This manual describes in detail how to write optimized assembly language code, with particular focus on the Pentium® family of microprocessors.
Most of the information herein is based on my own research. Many people have sent me useful information and corrections for this manual, and I keep updating it whenever I have new important information. This manual is therefore more accurate, detailed, comprehensive and exact than any other source of information, and it contains many details not found anywhere else. This information will enable you in many cases to calculate exactly how many clock cycles a piece of code will take. I do not claim, though, that all information in this manual is exact: Some timings etc. can be difficult or impossible to measure exactly, and I do not have access to the inside information on technical implementations that the writers of Intel manuals have.
The following versions of Pentium processors are discussed in this manual:
|PPlain||plain old Pentium (without MMX)|
|PMMX||Pentium with MMX|
|PII||Pentium II (including Celeron and Xeon)|
|PIII||Pentium III (including variants)|
The assembly language syntax used in this manual is MASM 5.10 syntax. There is no official standard for X86 assembly language, but this is the closest you can get to a de facto standard since most assemblers have a MASM 5.10 compatible mode. (I do not recommend using MASM version 5.10 though, because it has a serious bug in 32 bit mode. Use TASM or a later version of MASM).

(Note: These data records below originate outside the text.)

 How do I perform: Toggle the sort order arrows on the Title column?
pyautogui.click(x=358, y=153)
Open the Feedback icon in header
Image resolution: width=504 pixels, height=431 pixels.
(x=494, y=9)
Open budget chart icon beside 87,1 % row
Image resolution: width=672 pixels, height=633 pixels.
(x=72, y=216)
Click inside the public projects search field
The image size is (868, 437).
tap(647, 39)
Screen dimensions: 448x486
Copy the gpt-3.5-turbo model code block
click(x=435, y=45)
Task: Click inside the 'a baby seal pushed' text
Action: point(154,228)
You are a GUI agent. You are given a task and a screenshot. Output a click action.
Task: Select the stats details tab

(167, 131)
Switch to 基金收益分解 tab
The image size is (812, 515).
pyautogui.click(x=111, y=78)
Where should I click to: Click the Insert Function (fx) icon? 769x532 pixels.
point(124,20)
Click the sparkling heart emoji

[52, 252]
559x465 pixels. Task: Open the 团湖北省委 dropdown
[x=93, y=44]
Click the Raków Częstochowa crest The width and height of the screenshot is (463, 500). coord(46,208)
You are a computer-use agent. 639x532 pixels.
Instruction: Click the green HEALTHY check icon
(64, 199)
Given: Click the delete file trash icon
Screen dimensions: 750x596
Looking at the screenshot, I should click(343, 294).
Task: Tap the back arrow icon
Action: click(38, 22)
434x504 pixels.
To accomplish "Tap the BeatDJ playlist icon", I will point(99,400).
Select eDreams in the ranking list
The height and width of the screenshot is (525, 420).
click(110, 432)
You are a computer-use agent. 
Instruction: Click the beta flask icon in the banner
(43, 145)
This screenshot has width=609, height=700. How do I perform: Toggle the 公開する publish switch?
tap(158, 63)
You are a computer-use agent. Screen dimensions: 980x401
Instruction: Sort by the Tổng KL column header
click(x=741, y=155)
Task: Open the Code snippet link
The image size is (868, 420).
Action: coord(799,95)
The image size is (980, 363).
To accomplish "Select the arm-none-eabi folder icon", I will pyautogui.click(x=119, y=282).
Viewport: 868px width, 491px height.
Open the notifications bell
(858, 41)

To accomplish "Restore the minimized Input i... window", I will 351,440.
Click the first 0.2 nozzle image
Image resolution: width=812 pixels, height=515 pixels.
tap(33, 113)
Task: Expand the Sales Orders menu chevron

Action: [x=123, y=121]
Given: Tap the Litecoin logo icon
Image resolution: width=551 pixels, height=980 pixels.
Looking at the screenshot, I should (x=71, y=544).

Some of the remarks in this manual may seem like a criticism of Intel. This should not be taken to mean that other brands are better. The Pentium family of microprocessors may be faster than any compatible competing brand, better documented, and with better testability features. For these reasons, no competing brand has been subjected to the same level of independent research by me or by anybody else.
Programming in assembly language is much more difficult than high level language. Making bugs is very easy, and finding them is very difficult. Now you have been warned! It is assumed that the reader is already experienced in assembly programming. If not, then please read some books on the subject and get some programming experience before you begin to do complicated optimizations.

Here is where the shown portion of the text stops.